Q&A with a Lisa Jørgensen

Graduating student Lisa Jørgensen is a recipient of the 2012/2013 Premier Undergraduate Scholarship and Wesbrook Scholarship. Thirteen students across the university were selected this year for what is UBC’s most prestigious student award. The award is given to a senior student with outstanding records in the areas of academics, participation in sports, leadership, and involvement in student and community activities. We asked Lisa a few questions about her achievements and experience at UBC Law. 

Why did you choose to go to law school?

I’ve always wanted to be a lawyer. I debated competitively throughout my undergrad and absolutely love oral argument. But after finishing my BAH in Political Science I wasn’t so sure. I decided to take a couple years off to work and think about what I wanted to do with my life. That eventually lead to me pursuing teaching English overseas. I lived in Mexico for a couple months and eventually spent a year teaching in Cairo, Egypt. Many of my friends worked with refugee groups in Egypt and I heard their stories/did some volunteer work/spent a considerable amount of time getting to know the community through my students and their families. My time in Egypt, just months before the revolution, showed me the disgusting things that can transpire in the absence of a just legal system. My experiences renewed my dedication to going to law school – I wrote the LSAT and applied while living Cairo. It was the best decision I ever made.

How did you juggle school and other activities?

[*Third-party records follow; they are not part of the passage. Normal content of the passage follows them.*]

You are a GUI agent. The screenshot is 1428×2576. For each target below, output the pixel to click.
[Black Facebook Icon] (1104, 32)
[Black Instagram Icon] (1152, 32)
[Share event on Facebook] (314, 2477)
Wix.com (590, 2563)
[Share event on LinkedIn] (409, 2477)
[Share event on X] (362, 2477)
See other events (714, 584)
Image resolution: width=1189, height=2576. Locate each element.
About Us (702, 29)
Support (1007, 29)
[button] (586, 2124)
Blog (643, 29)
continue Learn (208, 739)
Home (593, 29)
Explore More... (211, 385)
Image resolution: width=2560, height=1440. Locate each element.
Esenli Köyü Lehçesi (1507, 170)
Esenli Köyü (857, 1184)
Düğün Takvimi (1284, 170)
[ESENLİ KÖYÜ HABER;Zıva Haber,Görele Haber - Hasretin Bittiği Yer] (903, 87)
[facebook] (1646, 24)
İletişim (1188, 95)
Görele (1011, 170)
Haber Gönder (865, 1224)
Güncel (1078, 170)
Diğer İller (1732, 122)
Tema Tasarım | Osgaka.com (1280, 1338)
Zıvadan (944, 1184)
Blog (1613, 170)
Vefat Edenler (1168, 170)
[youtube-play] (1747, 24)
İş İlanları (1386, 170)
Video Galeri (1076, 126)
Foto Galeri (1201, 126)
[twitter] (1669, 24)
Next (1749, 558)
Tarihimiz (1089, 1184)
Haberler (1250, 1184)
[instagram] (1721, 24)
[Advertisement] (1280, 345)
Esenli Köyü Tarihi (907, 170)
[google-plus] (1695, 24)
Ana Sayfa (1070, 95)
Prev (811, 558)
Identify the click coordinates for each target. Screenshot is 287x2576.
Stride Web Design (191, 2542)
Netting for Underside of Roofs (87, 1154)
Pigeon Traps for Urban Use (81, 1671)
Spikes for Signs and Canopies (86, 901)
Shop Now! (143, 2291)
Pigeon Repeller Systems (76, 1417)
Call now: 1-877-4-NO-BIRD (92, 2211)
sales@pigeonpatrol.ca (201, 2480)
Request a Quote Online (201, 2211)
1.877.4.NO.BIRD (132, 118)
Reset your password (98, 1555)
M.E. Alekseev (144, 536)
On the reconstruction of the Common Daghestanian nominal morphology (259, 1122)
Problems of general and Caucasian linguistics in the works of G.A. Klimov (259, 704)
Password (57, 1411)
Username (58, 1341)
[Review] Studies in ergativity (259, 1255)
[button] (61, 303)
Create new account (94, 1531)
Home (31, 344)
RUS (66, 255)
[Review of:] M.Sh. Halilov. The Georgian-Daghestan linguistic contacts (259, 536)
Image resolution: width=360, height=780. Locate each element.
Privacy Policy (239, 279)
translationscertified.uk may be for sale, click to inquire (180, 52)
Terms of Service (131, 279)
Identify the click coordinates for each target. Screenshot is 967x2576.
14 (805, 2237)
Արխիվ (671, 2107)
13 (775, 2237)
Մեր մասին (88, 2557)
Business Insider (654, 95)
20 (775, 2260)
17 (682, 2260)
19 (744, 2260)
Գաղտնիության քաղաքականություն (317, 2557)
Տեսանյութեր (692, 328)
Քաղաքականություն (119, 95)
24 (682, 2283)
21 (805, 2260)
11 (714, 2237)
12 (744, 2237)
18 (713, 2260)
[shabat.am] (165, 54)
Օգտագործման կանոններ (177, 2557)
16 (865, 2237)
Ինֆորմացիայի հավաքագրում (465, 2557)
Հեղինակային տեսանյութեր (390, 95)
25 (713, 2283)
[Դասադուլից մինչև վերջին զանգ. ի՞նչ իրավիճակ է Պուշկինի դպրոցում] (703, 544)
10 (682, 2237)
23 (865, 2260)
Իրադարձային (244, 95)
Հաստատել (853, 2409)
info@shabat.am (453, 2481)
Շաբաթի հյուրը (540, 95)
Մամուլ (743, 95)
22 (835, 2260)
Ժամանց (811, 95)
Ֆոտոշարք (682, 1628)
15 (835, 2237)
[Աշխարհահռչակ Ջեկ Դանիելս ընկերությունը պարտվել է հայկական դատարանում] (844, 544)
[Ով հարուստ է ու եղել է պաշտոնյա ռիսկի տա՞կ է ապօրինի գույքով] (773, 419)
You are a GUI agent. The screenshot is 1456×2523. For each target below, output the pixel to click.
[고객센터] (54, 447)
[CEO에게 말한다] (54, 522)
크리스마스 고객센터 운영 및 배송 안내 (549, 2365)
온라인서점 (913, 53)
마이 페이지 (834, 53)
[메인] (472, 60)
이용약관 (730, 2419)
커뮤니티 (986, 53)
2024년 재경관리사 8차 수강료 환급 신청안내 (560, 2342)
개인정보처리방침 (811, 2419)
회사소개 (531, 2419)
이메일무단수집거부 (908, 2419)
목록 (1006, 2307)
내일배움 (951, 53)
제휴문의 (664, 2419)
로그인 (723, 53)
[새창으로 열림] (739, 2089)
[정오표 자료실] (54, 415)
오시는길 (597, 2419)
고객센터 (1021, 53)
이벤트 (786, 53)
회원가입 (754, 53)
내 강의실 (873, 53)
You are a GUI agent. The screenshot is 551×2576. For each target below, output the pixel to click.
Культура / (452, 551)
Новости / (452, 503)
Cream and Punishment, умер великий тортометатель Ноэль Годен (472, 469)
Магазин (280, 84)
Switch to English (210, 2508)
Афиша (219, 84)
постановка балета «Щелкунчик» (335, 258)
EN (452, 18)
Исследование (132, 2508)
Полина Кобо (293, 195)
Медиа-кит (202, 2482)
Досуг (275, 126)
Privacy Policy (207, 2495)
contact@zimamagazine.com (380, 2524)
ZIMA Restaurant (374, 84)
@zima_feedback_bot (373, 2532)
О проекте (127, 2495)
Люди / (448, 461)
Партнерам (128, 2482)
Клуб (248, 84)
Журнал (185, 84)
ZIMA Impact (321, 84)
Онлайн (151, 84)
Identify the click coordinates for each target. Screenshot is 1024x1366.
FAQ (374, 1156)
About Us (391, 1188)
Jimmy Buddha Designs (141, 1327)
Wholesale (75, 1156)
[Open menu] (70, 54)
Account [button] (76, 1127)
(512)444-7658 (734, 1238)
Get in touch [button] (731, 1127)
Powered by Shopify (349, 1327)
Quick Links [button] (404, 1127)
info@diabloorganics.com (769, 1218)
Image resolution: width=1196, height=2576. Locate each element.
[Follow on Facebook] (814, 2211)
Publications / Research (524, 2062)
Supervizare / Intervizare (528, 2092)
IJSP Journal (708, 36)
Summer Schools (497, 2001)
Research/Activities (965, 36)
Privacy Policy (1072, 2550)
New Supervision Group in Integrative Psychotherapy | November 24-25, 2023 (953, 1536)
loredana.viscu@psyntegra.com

For me it was all about setting priorities and staying organized. School was always my top priority. I spent quite a lot of time at the beginning of each semester getting a sense of which courses required more or less time and scheduled my time accordingly. In first year, when competitive debating took me overseas for 4 weeks over the course of the year, I did a lot of reading in advance and scheduled meetings with my professors to make sure I understood everything.

I didn’t find it hard to fit in outside activities I care about. I think that it’s important to maintain who you are and do things that keep you happy and sane during law school. Being able to focus on things other than school that I enjoy kept me relaxed and focused, whether it was something law-centric like volunteering at a nonprofit, going to the gym, or reading bad fiction. For me, law school wasn’t just about school; a big part of it was getting the chance to take on challenging and exciting non-academic roles that let me apply my studies in a practical setting. Ultimately, I found that I was able to make time for all the things I cared about – friends, family, my partner, school, volunteer work, etc. by staying organized and having a clear sense of what mattered most to me.

What are your plans for after graduation?

This summer I will be working for the Crown Law Office – Criminal in Toronto and writing the bar exam in Ontario. In September I am starting a clerkship at the Ontario Court of Appeal. I am not entirely sure what I will do after my clerkship, but I hope to return to the firm I summered at to pursue a career in civil litigation.

Can you describe your law school experience?

Law school has been an amazing experience. I came to law school with a sense that law was what I wanted to do, but was otherwise pretty directionless. Law school has given me a clear set of priorities and opened up a career that has me genuinely excited. The professors at UBC are fantastic. I feel incredibly lucky to have had the opportunity to learn from them over the past three years. I’ve also been blown away by the support I’ve received to pursue my own interests and goals from everyone at UBC Law. I am excited to start my career, but I will miss being at UBC Law.